*** Given records Section Begins ***

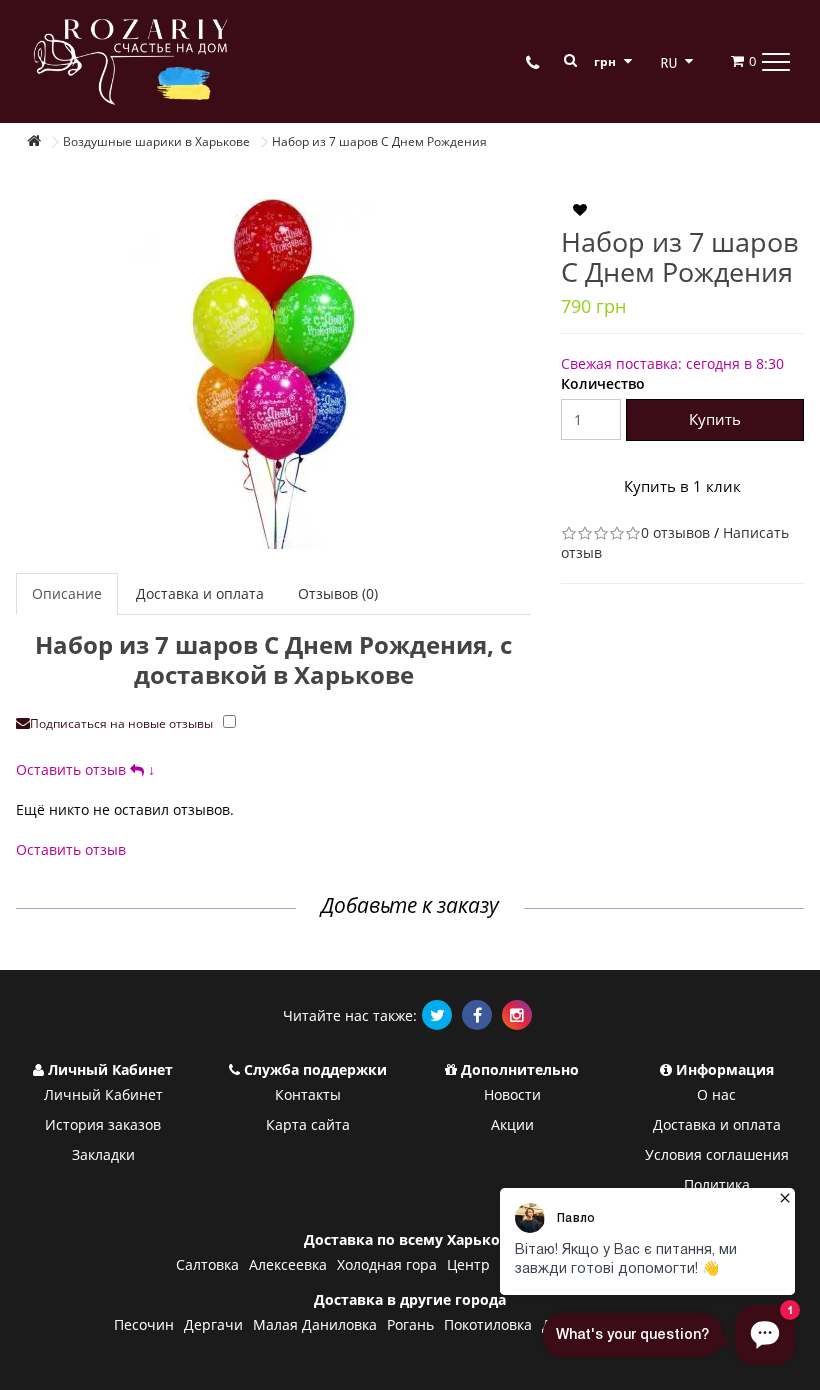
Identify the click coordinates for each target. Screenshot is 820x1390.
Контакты (308, 1094)
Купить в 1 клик (682, 486)
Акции (512, 1124)
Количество (603, 383)
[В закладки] (580, 211)
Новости (512, 1094)
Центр (468, 1264)
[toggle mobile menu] (776, 61)
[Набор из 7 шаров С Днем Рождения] (273, 374)
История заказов (103, 1124)
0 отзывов (675, 532)
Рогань (410, 1324)
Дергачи (213, 1324)
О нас (716, 1094)
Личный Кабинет (103, 1094)
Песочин (144, 1324)
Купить (715, 419)
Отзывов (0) (338, 593)
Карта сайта (308, 1124)
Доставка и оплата (200, 593)
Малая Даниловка (315, 1324)
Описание (67, 593)
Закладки (103, 1154)
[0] (726, 61)
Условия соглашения (717, 1154)
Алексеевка (288, 1264)
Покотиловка (488, 1324)
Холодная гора (387, 1264)
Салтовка (207, 1264)
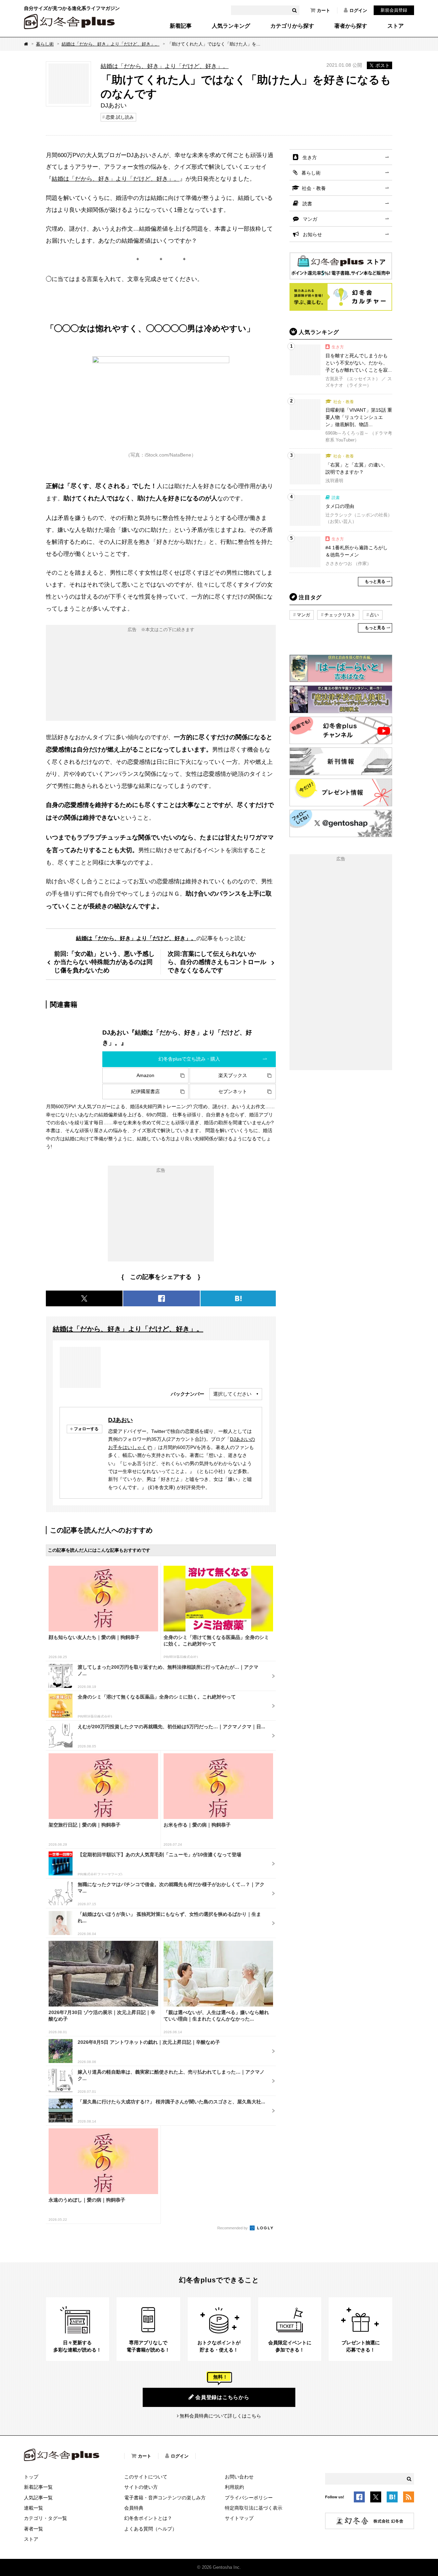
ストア (395, 26)
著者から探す (350, 26)
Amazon (145, 1075)
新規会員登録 (394, 10)
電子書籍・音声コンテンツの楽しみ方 (165, 2497)
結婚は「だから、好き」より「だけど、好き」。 (110, 44)
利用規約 (234, 2487)
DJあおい (120, 1420)
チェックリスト (340, 614)
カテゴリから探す (292, 26)
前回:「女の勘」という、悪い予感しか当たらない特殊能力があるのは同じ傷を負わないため (104, 962)
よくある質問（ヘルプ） (150, 2529)
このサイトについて (145, 2476)
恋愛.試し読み (120, 117)
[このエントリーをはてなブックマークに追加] (392, 2498)
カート (323, 10)
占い (374, 614)
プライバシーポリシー (249, 2497)
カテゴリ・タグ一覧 (45, 2518)
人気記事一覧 (38, 2497)
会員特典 (133, 2508)
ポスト (382, 65)
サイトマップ (239, 2518)
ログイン (358, 10)
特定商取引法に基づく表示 (253, 2508)
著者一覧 (33, 2529)
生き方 (309, 157)
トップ (31, 2476)
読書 (307, 203)
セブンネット (232, 1091)
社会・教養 (314, 188)
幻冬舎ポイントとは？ (148, 2518)
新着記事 (181, 26)
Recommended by (233, 2228)
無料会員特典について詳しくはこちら (220, 2416)
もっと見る (375, 581)
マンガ (310, 219)
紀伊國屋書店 (145, 1091)
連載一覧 (33, 2508)
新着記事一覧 (38, 2487)
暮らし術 (45, 44)
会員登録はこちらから (222, 2397)
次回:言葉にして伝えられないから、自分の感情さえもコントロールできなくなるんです (217, 962)
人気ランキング (231, 26)
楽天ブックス (232, 1075)
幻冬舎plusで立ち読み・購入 (189, 1059)
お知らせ (312, 234)
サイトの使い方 (141, 2487)
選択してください (232, 1394)
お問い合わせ (239, 2476)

*** Given records Section Ends ***

- _What to do_: Repeat the line containing "占い (374, 614)" and all subsequent lines through the final line of the data, exactly and with no others.

- _Task response_:
占い (374, 614)
プライバシーポリシー (249, 2497)
カテゴリ・タグ一覧 (45, 2518)
人気記事一覧 (38, 2497)
会員特典 (133, 2508)
ポスト (382, 65)
サイトマップ (239, 2518)
ログイン (358, 10)
特定商取引法に基づく表示 (253, 2508)
著者一覧 (33, 2529)
生き方 (309, 157)
トップ (31, 2476)
読書 (307, 203)
セブンネット (232, 1091)
社会・教養 (314, 188)
幻冬舎ポイントとは？ (148, 2518)
新着記事 (181, 26)
Recommended by (233, 2228)
無料会員特典について詳しくはこちら (220, 2416)
もっと見る (375, 581)
マンガ (310, 219)
紀伊國屋書店 (145, 1091)
連載一覧 (33, 2508)
新着記事一覧 (38, 2487)
暮らし術 (45, 44)
会員登録はこちらから (222, 2397)
次回:言葉にして伝えられないから、自分の感情さえもコントロールできなくなるんです (217, 962)
人気ランキング (231, 26)
楽天ブックス (232, 1075)
幻冬舎plusで立ち読み・購入 (189, 1059)
お知らせ (312, 234)
サイトの使い方 (141, 2487)
選択してください (232, 1394)
お問い合わせ (239, 2476)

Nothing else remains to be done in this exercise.